If mitigation does not occur in time, the negative consequences may be realized. As a result, the objective of the incident handling program is to mitigate before the potentially serious negative consequences reach the management specified thresholds. If no such thresholds are identified, the mitigation approach cannot be defined so as to meet the needs.
Incident conclusion and clean-up occurs with minimum cost and inconvenience.
At the end of an incident, normal operations are typically the desired state. This means that incident termination has to be identified and declared and normal operations resumed. The person or system that makes such a declaration must have defined criteria for making the determination and the return to normalcy should normally include the capacity to deal with future incidents.

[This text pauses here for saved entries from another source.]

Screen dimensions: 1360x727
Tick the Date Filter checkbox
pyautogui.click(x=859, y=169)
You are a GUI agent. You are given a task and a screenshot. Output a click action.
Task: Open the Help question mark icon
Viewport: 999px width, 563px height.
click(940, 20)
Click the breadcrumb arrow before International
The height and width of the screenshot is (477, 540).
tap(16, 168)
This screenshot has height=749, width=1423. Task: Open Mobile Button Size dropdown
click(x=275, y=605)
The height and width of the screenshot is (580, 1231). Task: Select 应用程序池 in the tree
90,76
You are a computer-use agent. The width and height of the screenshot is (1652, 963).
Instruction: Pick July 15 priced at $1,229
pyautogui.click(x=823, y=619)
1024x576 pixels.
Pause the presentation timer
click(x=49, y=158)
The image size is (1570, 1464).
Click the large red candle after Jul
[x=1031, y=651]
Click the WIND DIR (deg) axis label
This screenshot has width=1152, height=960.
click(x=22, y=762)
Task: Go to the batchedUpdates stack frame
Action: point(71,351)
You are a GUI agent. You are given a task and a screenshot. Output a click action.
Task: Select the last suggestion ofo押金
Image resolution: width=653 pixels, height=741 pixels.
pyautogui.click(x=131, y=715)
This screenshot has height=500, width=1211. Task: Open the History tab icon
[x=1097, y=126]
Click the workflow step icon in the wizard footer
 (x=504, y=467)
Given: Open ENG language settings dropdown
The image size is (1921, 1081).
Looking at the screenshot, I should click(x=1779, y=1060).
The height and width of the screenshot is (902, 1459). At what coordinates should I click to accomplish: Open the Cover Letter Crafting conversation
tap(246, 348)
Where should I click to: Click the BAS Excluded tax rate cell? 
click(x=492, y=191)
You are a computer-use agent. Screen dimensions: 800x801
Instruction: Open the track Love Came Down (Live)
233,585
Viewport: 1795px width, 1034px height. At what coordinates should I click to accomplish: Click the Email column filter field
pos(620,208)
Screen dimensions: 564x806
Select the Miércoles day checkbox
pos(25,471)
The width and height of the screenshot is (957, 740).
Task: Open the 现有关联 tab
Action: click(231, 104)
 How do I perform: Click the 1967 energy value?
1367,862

Appropriate forensic data is collected and retained as part of the incident handling process.
For cases where it is meaningful or useful to gather forensic evidence associated with an incident, the relevant evidence should be identified, gathered, transported, stored, and handled in a manner appropriate to retaining its forensic value for the purposes intended. This only occurs in cases where properly planning is undertaken and process is properly applied, even during the incident.
After incident analysis is undertaken and reports generated and responded to so as to improve incident handling over time.
After incidents are concluded, it is helpful to do after action reports and analysis to identify limitations or problems with the plan as executed and work toward better approaches for the future. This helps to reduce errors and omissions and optimizes the overall incident handling capability over time.